## TASK DATA
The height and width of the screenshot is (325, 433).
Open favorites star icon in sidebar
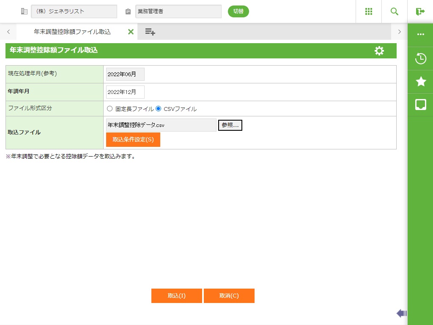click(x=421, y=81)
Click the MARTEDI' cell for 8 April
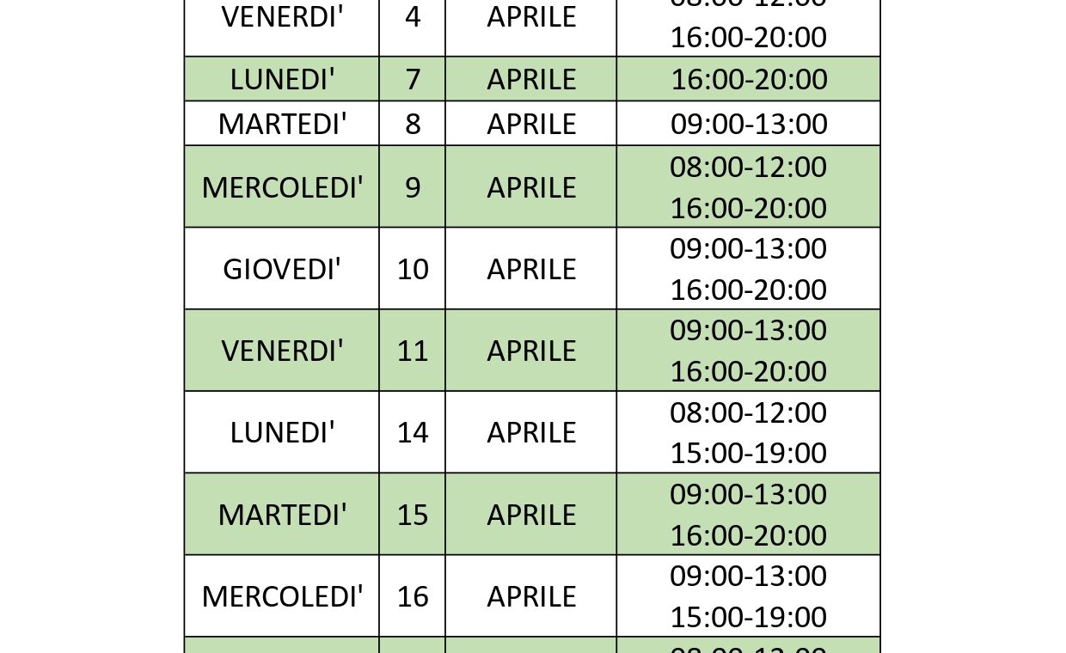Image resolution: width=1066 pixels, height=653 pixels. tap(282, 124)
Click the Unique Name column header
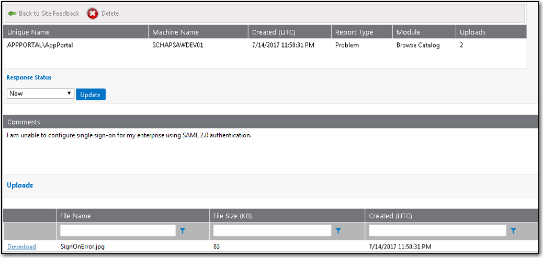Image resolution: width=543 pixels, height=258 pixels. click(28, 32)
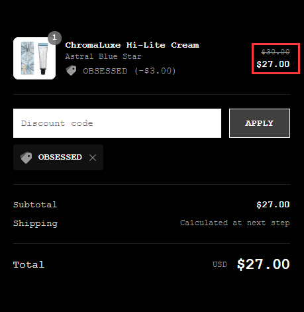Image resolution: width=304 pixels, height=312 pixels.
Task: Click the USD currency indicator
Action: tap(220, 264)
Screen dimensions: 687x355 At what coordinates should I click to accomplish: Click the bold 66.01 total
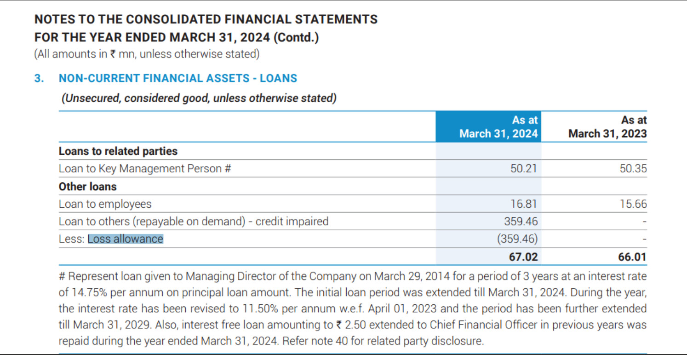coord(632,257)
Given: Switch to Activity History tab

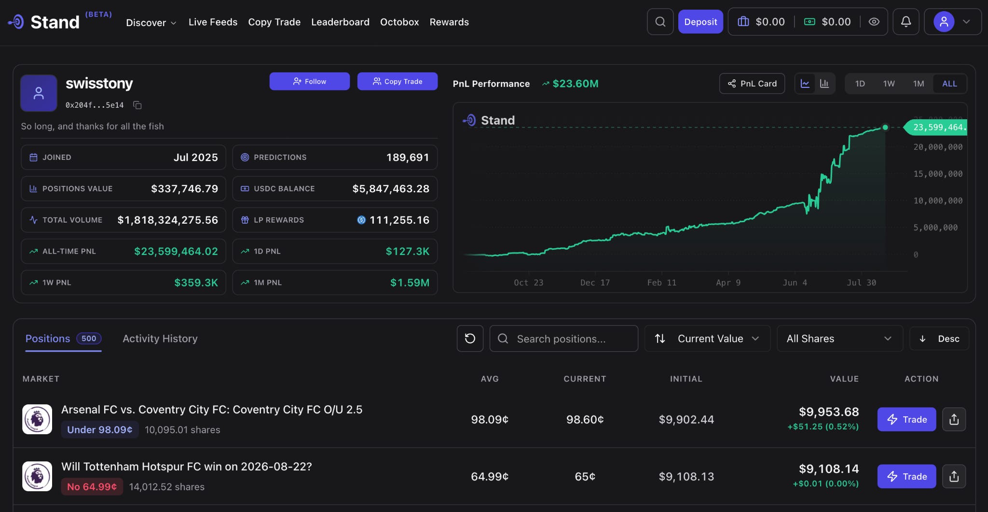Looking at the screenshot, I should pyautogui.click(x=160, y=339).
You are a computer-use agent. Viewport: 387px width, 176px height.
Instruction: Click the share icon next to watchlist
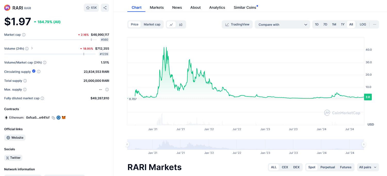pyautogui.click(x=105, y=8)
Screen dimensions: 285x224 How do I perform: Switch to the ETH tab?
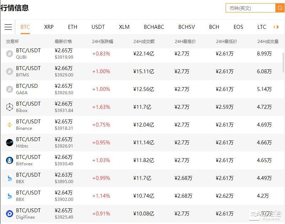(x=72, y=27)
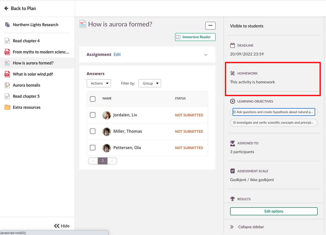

## PROMPT
Without any pictures, write out the lines running from the one containing "Instruction: Click the" through the end of the listing above, both included, exactly as given.

## YOUR SOLUTION
Instruction: Click the share icon next to watchlist
pyautogui.click(x=105, y=8)
Screen dimensions: 285x224 How do I perform: Switch to the ETH tab?
(x=72, y=27)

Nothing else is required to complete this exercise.